» **Bacaan**:
####################

Ahok.Org (14/03) – Panita Kerja (Panja) Rancangan Undang-Undang Daerah Istimewa Yogyakarta melakukan kunjungan kerja (Kunker) ke Provinsi Daerah Istimewa Yogyakarta dalam rangka menyerap, melihat, dan berdialog dengan berbagai pemangku kepentingan dan elemen-elemen masyarakat di DIY dalam rangka pembahasan RUU tersebut.
Kunjungan ini dilaksanakan tanggal 10-12 Maret 2011. Kunker ini diikuti pula oleh Komite I DPD RI. Panja dipimpin langsung oleh Ketua Komisi II DPR RI H. Chairuman Harahap, SH, MH. Sedangkan Komite satu DPD RI dipimpin Ketuanya Dani Anwar. Acara kegiatan ini berjalan dengan lancar sesuai jadwal.
Anggota Panja RUUK DIY Komisi II DPR RI, DPD RI dan Staff .

####################

[Entri data]
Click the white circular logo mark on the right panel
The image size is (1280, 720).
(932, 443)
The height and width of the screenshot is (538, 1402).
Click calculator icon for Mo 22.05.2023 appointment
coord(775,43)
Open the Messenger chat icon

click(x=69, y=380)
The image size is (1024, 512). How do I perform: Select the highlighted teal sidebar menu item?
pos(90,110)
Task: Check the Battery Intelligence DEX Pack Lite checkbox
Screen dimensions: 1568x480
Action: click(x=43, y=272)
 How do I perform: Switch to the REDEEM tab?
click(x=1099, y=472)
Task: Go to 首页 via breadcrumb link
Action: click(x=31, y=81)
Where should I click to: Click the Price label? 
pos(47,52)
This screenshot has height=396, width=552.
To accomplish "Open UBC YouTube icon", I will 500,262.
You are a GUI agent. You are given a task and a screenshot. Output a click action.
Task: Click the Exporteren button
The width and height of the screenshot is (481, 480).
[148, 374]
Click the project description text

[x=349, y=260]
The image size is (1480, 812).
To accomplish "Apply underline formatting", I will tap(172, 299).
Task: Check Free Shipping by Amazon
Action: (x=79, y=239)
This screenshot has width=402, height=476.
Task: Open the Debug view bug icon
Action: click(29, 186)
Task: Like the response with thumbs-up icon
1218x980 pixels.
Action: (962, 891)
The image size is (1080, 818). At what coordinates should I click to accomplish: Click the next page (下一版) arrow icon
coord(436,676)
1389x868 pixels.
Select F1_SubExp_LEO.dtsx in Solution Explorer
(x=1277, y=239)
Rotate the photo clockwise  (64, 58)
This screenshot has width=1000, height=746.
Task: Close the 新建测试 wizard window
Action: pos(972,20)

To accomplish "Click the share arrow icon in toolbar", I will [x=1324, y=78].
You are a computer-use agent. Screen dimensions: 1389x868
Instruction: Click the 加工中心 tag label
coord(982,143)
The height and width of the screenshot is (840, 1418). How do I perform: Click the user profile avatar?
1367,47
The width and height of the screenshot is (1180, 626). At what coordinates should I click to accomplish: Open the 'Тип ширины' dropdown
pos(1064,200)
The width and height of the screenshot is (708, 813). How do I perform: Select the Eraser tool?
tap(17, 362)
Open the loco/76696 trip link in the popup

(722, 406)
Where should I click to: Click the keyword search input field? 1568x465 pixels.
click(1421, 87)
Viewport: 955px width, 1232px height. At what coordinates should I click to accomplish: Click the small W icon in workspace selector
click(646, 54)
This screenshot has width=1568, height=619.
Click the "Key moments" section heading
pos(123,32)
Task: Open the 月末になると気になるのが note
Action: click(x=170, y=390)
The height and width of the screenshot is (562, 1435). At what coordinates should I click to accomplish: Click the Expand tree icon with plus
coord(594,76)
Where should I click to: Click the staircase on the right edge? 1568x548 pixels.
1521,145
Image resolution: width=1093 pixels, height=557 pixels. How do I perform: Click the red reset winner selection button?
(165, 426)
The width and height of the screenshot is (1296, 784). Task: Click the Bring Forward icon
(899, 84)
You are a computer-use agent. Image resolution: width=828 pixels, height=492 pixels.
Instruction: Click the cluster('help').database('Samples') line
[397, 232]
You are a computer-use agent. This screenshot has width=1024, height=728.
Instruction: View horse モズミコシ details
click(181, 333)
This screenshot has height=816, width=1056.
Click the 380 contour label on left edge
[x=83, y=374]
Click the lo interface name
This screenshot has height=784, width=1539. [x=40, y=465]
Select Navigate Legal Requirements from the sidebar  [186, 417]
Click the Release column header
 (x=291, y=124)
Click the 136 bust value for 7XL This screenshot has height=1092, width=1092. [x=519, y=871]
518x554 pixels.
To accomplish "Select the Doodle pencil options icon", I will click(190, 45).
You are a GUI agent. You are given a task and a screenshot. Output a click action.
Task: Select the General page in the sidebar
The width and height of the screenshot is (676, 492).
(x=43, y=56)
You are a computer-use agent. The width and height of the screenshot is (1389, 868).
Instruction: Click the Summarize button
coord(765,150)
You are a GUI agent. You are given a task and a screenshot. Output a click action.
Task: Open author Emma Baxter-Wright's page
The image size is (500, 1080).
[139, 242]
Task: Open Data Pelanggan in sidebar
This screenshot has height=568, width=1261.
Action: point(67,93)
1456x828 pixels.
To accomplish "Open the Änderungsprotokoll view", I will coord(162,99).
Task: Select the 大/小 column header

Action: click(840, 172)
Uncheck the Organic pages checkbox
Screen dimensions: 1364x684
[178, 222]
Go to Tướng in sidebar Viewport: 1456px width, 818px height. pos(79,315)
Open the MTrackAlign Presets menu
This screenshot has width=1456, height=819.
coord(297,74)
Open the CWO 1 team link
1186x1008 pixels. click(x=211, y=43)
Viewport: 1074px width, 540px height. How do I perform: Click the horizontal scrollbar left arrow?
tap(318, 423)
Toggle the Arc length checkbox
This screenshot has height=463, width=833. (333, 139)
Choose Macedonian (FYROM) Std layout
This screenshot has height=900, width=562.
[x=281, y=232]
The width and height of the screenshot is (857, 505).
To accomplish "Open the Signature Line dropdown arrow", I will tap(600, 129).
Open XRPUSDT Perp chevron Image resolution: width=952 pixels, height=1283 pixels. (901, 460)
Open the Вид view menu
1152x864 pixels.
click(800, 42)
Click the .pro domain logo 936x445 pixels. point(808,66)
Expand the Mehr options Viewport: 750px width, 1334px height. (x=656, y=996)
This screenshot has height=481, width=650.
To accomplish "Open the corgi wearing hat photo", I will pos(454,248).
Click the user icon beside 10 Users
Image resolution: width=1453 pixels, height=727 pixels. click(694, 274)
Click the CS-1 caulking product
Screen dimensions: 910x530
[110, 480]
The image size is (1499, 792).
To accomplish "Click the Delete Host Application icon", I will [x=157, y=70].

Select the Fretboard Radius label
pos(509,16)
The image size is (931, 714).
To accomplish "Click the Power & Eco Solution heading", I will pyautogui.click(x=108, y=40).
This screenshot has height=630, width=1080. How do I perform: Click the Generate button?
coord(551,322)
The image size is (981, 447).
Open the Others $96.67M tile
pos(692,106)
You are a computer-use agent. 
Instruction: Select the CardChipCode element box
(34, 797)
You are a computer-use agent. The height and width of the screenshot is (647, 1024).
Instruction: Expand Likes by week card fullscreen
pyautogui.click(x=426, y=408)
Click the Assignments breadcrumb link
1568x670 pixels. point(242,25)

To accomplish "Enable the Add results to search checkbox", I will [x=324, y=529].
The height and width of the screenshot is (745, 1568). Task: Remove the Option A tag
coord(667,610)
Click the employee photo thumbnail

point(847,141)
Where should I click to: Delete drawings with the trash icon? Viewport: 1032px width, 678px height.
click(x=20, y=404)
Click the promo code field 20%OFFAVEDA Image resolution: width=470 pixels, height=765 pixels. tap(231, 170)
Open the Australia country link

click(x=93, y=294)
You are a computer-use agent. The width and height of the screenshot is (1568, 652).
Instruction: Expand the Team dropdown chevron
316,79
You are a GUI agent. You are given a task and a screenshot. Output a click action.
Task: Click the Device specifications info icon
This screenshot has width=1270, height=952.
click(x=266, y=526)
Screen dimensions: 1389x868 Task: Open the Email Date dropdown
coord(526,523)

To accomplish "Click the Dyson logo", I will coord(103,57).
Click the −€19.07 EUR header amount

####################

» **Yang Harus Dikerjakan**:
**A.** Salin persis bagian bacaan tentang kunjungan kerja Panja RUU DIY, mulai dari "Kunjungan ini dilaksanakan" sampai dengan "lancar sesuai jadwal.".
**B.** Ganti "screenshot" dengan "screen capture" pada catatan, dari baris pertama catatan sampai dengan baris yang memuat "I will 500,262.", lalu tuliskan hanya baris-baris itu tanpa perubahan lain.

» **Tugas yang Diselesaikan**:
**A.**
Kunjungan ini dilaksanakan tanggal 10-12 Maret 2011. Kunker ini diikuti pula oleh Komite I DPD RI. Panja dipimpin langsung oleh Ketua Komisi II DPR RI H. Chairuman Harahap, SH, MH. Sedangkan Komite satu DPD RI dipimpin Ketuanya Dani Anwar. Acara kegiatan ini berjalan dengan lancar sesuai jadwal.

**B.**
Click the white circular logo mark on the right panel
The image size is (1280, 720).
(932, 443)
The height and width of the screen capture is (538, 1402).
Click calculator icon for Mo 22.05.2023 appointment
coord(775,43)
Open the Messenger chat icon

click(x=69, y=380)
The image size is (1024, 512). How do I perform: Select the highlighted teal sidebar menu item?
pos(90,110)
Task: Check the Battery Intelligence DEX Pack Lite checkbox
Screen dimensions: 1568x480
Action: click(x=43, y=272)
 How do I perform: Switch to the REDEEM tab?
click(x=1099, y=472)
Task: Go to 首页 via breadcrumb link
Action: click(x=31, y=81)
Where should I click to: Click the Price label? 
pos(47,52)
This screen capture has height=396, width=552.
To accomplish "Open UBC YouTube icon", I will 500,262.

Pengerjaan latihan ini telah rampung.